The final rule adopts much of the language contained in the proposed rule, issued in March 2011. The following highlights some of the changes that were incorporated into the final rule:

Definitions

The WHD proposed to define “managerial or supervisory employee” to mean a person engaged in the performance of services under the contract who is employed in a bona fide executive, administrative, or professional capacity, as those terms are defined under the Fair Labor Standards Act (FLSA).
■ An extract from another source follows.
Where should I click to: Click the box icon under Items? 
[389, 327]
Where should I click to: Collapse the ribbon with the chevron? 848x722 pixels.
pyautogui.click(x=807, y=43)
Although the WHD received comments suggesting that the definition should be aligned with the one provided under the National Labor Relations Act (NLRA) and interpreted by National Labor Relations Board case law, the WHD retained its FLSA-established definition, which it contends “supports and clarifies the policy statement in the Executive Order, which affords the right to an offer of employment to those service employees who are not managerial or supervisory employees.”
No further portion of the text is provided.